Unless the FISC has already rejected such a request from the government, it does not seem necessary for the executive branch to wait for Congress before taking action.
Isn’t this already included in current orders? Shouldn’t the Senators know if FISC has rejected such a request (especially Wyden, who has been on the committee through all this period)? Is Wyden saying it’s possible there’s something else limiting the dragnet? Is he pointing to a ruling he knows about?
Just as interesting, the Senators argue the Pen Register Authority — not Section 215 — could serve to carry out the prospective collection the bill claims to want to do.
FISC would likely approve the defined and limited prospective searches for records envisioned under your proposal pursuant to current USA PATRIOT Act Section 214 pen register authorities, given how broadly it has previous interpreted these authorities.
Finally, although we have seen no evidence that the government has needed the bulk phone records collection program to attain any time-sensitive objectives, we agree that new legislation should provide clear emergency authorities to allow the government to obtain court approval of individual queries after the fact under specific circumstances. The law currently allows prospective emergency acquisitions of call records under Section 403 of the Foreign Intelligence Surveillance Act (FISA), and the acquisition of past records without judicial review under national security letter authorities.
Of course, the PRTT authority (cited twice here) should always have been the appropriate authority for this collection; we’ve just never learned why the government didn’t use that.

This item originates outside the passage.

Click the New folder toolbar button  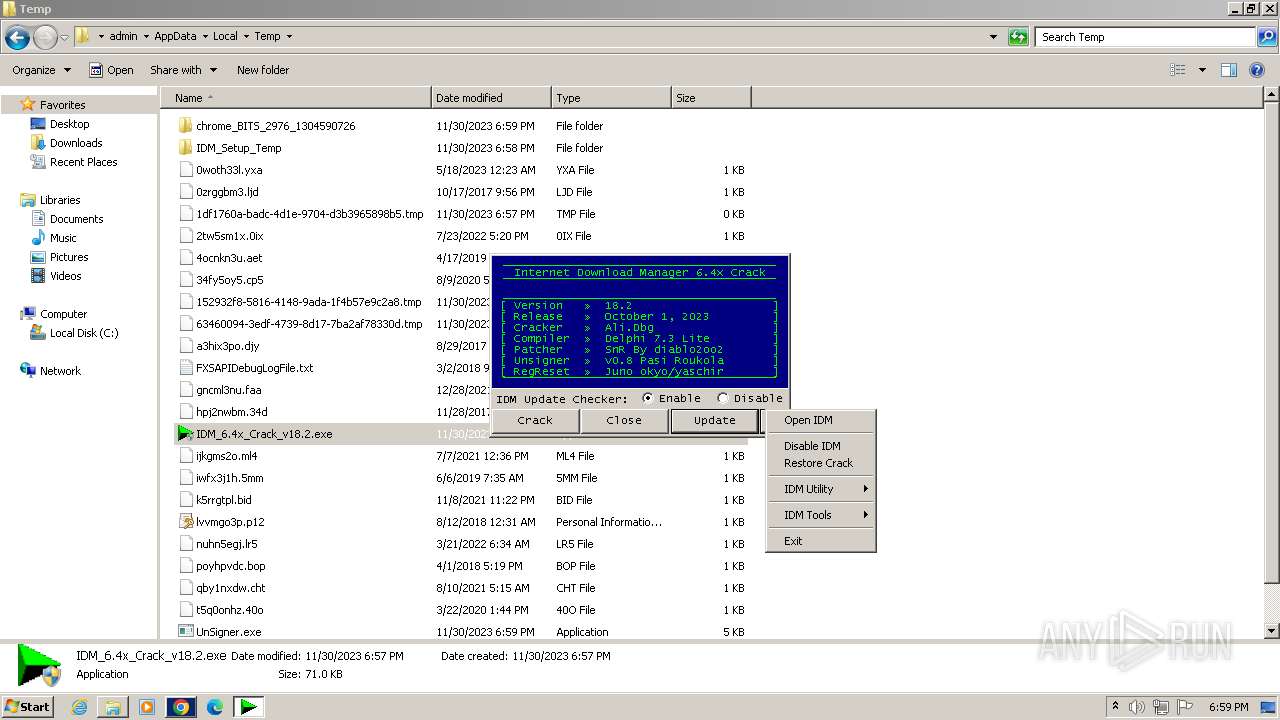point(263,70)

Basically, the Senators are laying out how the Executive could do precisely what it says it wants to do with existing authorities (indeed, with the PRTT authority that are actually targeted to the kind of record in question).

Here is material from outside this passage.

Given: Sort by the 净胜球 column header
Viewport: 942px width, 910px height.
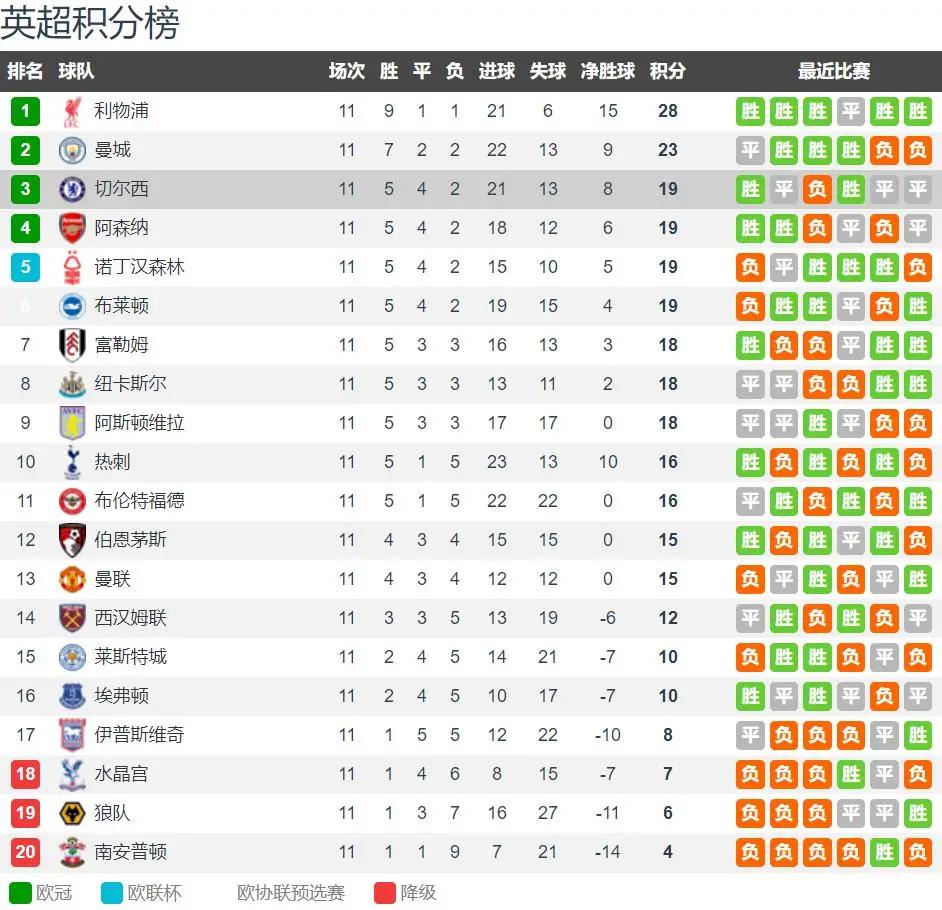Looking at the screenshot, I should tap(607, 71).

The Executive has all the authorities it needs, the Senators lay out, so why doesn’t it end the dragnet — achieve the reform it claims it wants — immediately?

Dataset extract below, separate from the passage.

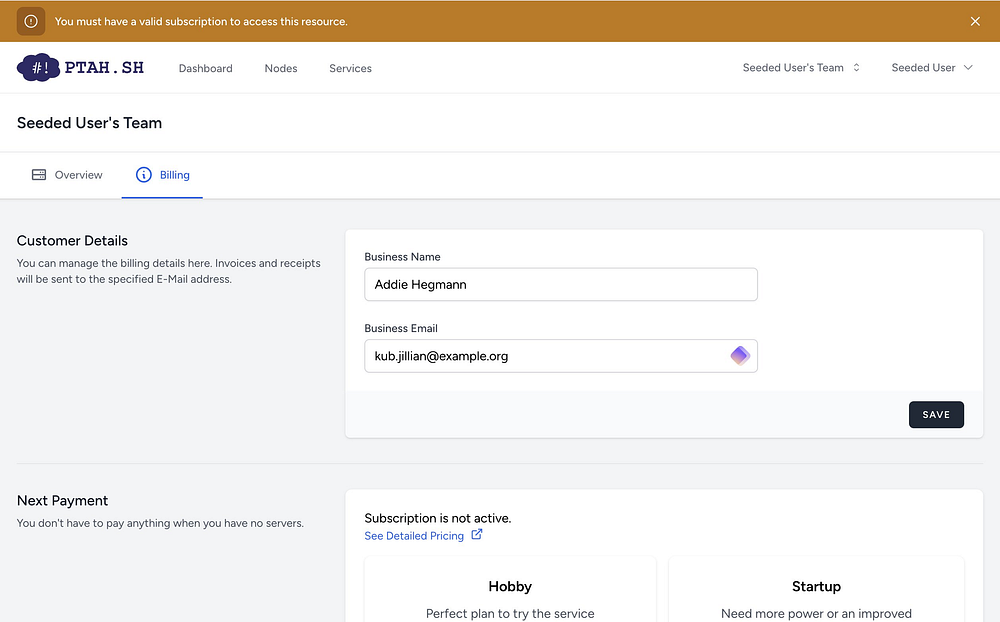Click the team switcher up-down arrows
Image resolution: width=1000 pixels, height=622 pixels.
pos(857,68)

We believe the way to restore Americans’ constitutional rights and their trust in our intelligence community is to immediately end the practice of vacuuming up the phone records of huge numbers of innocent Americans every day and permit the government to obtain only the phone records of people actually connected to terrorism or other nefarious activity. We support your March 27, 2014, proposal to achieve these goals, but we also view ending bulk collection as an imperative that cannot wait.
Damn! That’s a very good question! Obama moved immediately to implement his first reform proposal — advance FISC approval and limits to two hops — back in February. So why isn’t he moving immediately to implement the plan he says he wants now, as the Senators lay out he could well do under existing authorities?
It may be the Senators are just pressuring Obama to implement changes now, and nothing here is meant to point to some underlying issue.
But I wildarseguess that they’re trying to point out the differences between what they could do — under the PRTT orders they should have been using from the start — and what they want to do.
There’s one difference we can point to right away, after all: immunity. If all the government wanted to do was to obtain call detail records, then they wouldn’t need to give the telecoms immunity. That’s something they do every day. But there’s something they will do that has led the telecoms to demand immunity. That’s the stuff that goes beyond traditional PRTT activity.
Then there’s the stuff we don’t know about: the “connections” based chaining. As I’ve said, I don’t know what that entails. But it is an obvious explanation for why the telecoms need immunity — and for why a simple PRTT order won’t suffice.
One way or another, the Senators are calling Obama’s bluff. Obama says he wants nothing more than to obtain specific phone records going forward. If that’s true, he could make the change today. Yet the Executive is clear they can’t do that.
Update: One more detail. As Wyden’s release on this makes clear, today’s the day the March 28, 2014 phone dragnet order expires, so presumably the government got another one today. We’ve never seen that March 28 order, by the way.